Climate change resistance is futile so build all the pipelines: Don Pittis
If climate optimism won't save us, goes the argument, we might as well keep profiting from carbon
"Resistance is futile," says the Borg in the Star Trek TV series. The phrase, spoken by the collective machine intelligence or "hive mind" which is the enemy of all Star Trek individualists, has become an ironic meme on the internet.
The phrase came to mind this week following news articles on the economic pressure to expand Canadian oil and gas production in the face of Canada's commitment to reduce carbon output. And it leaves the Liberal government with a series of knotty problems.
- Rachel Notley brings revamped pipeline pitch to federal cabinet retreat
- NEB approves Enbridge Line 3 pipeline replacement
The nub of the difficulty comes down to the seemingly inevitable conflict between the economy and climate change. The question the Liberal cabinet must ask itself is how much economic and political sacrifice it is willing to make to adhere to its international climate commitment.
Economic sacrifices
It was actually an op-ed in the Globe and Mail that made me focus on the question. The writer effectively proposes that despite the potential cost of "a warming planet and catastrophic climate change," economic growth demands that we continue to pump out carbon. Trying to do otherwise is futile.
In some ways, complete denial that climate change exists would make an easier argument. For those who are convinced that rising temperatures are a blip or caused by sun spots or divine intervention, ignoring the carbon cutting message may seem like plain sense.
Well-meaning
For those who believe what the vast majority of scientists say — that climate change is caused by the industrial process of liberating millions of years of geologically trapped carbon into the atmosphere that will cause irreversible, "catastrophic," destruction to the planet — the economic case against climate change seems much more difficult.
The arguments are not new, but they come in a category that seems to say 'it's awful but there is just nothing we can do about it' and that optimism around limiting climate change is well-meaning but misguided.
There is danger in such arguments because they are an excuse to do nothing. In a perverse way they favour the status quo and the pro-carbon lobby. They give permission to continue extracting and burning increasing amounts of fossil fuels. They encourage the building of pipelines and other infrastructure because, what the heck, we should make hay while the sun shines.
The argument in favour of protecting people's jobs and livelihoods is probably the strongest one in favour of continuing to expand oil and gas exports. The political power of that argument is what makes it so difficult for governments to fight increased carbon extraction.
Optimism is futile
The argument that change is impossible, that optimism is futile, however, is a bad place to start.
If indeed climate change has the potential to be catastrophic, to flood some of the world's biggest cities, to destroy agricultural lands and livelihoods in Africa and Asia, to wipe out whole groups of plant and animal ecosystems, then 'sorry our hands are tied' seems like a bad argument.
The Stone Age came to an end not for a lack of stones and the oil age will end, but not for a lack of oil- Sheik Ahmed Zaki Yamani, Saudi oil minister
If the scientists are right, then the carbon age must pass.
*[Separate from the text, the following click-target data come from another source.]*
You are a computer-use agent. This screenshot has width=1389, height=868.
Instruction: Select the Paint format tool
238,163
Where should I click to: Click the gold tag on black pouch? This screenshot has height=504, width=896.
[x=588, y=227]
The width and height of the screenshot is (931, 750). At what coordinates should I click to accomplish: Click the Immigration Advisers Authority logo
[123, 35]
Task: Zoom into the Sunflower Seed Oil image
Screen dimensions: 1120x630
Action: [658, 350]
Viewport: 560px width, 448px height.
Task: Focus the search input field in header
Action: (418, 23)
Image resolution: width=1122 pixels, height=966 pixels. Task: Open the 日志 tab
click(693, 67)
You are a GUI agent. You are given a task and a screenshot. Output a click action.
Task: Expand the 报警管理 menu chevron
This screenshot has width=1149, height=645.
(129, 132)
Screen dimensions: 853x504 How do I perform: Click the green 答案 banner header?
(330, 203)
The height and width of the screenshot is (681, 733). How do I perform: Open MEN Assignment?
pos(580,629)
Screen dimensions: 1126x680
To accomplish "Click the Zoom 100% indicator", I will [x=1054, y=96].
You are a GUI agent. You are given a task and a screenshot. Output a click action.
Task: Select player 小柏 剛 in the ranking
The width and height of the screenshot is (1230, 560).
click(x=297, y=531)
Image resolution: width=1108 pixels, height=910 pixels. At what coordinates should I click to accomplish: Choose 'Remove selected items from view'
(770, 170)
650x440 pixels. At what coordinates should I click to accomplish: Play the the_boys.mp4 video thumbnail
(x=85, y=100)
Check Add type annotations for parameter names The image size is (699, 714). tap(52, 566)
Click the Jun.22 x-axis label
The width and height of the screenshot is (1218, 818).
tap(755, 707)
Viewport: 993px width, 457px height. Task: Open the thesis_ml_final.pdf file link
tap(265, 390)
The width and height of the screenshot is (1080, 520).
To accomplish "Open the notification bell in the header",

And one or the other — African farmers or Alberta oil workers — will have to suffer economic consequences. The question is merely do governments have the political support to take action now or do we have to wait for some sort of greater crisis to concentrate people's minds and really prove the danger.
'We're doomed'
Of course the longer we wait the more it will strengthen the "it's too late, we're doomed" argument.
In another recent op-ed, Thomas Homer-Dixon, author of The Upside of Down, condemned the NDP's Leap document because it conflated climate change with a lot of other issues of the political left.
Climate change is not a left-right issue. Avoiding economic destruction will be profitable for the companies able to create the technology of the post-carbon era.
Alberta companies will make some of those profits. It is hard to imagine that the oil giants will not profit from those technologies as well, if they allow themselves to change with the times.
In the war against climate change, as in any war, there are always defeatists. The war may not be won. It may not be winnable. But believing the defeatists inevitably leads to defeat.
The irony of the "resistance is futile" meme is that the Star Trek heroes always resist and always win in the end. But of course that's just television.